# [Alıntı metin]
Doğal yollarla kendiliğinden bebek sahibi olamayan çiftler, kısırlık şikayeti ile doktora başvurduklarında gerekli muayene ve tetkikler yapıldıktan sonra en uygun tedavi yöntemi seçilir. Kısırlık probleminde genel olarak öncelikle yumurtlama ve aşılama tedavileri, ilaç kullanımı önerilmekteyken, bunların olumlu sonuç vermeyeceği vakalarda tüp bebek tedavisi uygulanmaktadır. Kadın ve erkeğin üreme hücrelerinin vücut dışında, bir laboratuar ortamında döllenmesi ve meydana gelen embriyonun anne adayının rahmine yerleştirilmesi işlemine tüp bebek tedavisi adı verilmektedir. Doğal yolla elde edilen gebeliğin aşamalarının neredeyse hepsi uzman doktorlar tarafından gerçekleştirildiği için embriyo neredeyse hiçbir sorunla karşılaşmaz. Erkeğin verdiği spermlerin en kaliteli ve sağlıklı olanları seçilir. Kadının yumurta kalitesi ve rezervini artırmak için ilaç tedavisi kullanılır. Embriyonun tüplerden kendisinin geçmesi beklenmez, direkt doktor tarafından transfer edilir. İşte bu sebeple de tüp bebekte başarı oranı yüksektir. Ancak her tedavide olduğu gibi tüp bebekte de risk yaratan, yan etki, olumsuz sonuç veren durumlar yaşanabilmektedir. Zira bir tedavi ne kadar iyi olursa olsun, doğal ve kendiliğinden olan kadar zararsız olamaz.
Tüp bebek tedavisi ilaçları kilo aldırabilir
Tüp bebek tedavisi süresince kullanılan ilaçlar kadının yumurtalıklarını uyararak yumurta rezervini artırmak hedeflenir. Ancak vücutta ilaçların etkisiyle gereğinden fazla hormon salgılanması metabolizmayı bozabilir. Bu süreçte kadının iştahı aniden artabilir ve normalden daha fazla kilo alımı gözlenebilir. Özellikle karın bölgesinde gözle görülür bir genişleme gözlenmesine tüp bebek tedavisinde sıkça rastlanır. Ancak bu geçici bir durumdur, tedavinin ardından metabolizma normale dönecektir.

# [Veri listesi]
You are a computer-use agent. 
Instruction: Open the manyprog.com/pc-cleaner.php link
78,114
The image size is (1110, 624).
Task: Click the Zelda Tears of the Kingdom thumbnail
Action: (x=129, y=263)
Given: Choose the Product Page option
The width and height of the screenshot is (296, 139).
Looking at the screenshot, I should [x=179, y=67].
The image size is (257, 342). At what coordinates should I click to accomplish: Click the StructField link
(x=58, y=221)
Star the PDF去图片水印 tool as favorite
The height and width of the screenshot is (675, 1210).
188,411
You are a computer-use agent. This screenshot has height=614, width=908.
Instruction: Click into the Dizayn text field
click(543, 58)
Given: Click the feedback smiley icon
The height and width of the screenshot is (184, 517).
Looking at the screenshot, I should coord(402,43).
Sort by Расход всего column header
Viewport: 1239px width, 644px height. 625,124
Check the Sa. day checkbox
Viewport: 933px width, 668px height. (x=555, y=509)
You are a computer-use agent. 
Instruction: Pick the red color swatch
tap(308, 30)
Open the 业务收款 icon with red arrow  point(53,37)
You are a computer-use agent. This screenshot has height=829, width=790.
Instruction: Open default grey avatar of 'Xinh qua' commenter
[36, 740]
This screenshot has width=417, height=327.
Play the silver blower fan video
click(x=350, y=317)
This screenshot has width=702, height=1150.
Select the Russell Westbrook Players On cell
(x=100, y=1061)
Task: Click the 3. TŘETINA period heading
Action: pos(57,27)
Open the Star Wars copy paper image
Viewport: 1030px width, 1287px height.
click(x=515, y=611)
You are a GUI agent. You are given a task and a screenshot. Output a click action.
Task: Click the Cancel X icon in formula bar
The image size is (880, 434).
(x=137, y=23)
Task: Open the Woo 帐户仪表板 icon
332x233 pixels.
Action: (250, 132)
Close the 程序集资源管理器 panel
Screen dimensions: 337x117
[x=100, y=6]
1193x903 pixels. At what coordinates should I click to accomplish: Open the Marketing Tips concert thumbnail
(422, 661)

# [Etkinlik]
Tüp bebek metnini "Tüp bebek tedavisi ilaçları" sözleriyle başlayıp "metabolizma normale dönecektir." sözlerinden sonra bitecek şekilde yeniden yazın ve içindeki "karın bölgesinde" ifadesini "bel bölgesinde" ile değiştirin. Öğeler başka bir kaynaktan alınmıştır.

# [Çözüm]
Tüp bebek tedavisi ilaçları kilo aldırabilir
Tüp bebek tedavisi süresince kullanılan ilaçlar kadının yumurtalıklarını uyararak yumurta rezervini artırmak hedeflenir. Ancak vücutta ilaçların etkisiyle gereğinden fazla hormon salgılanması metabolizmayı bozabilir. Bu süreçte kadının iştahı aniden artabilir ve normalden daha fazla kilo alımı gözlenebilir. Özellikle bel bölgesinde gözle görülür bir genişleme gözlenmesine tüp bebek tedavisinde sıkça rastlanır. Ancak bu geçici bir durumdur, tedavinin ardından metabolizma normale dönecektir.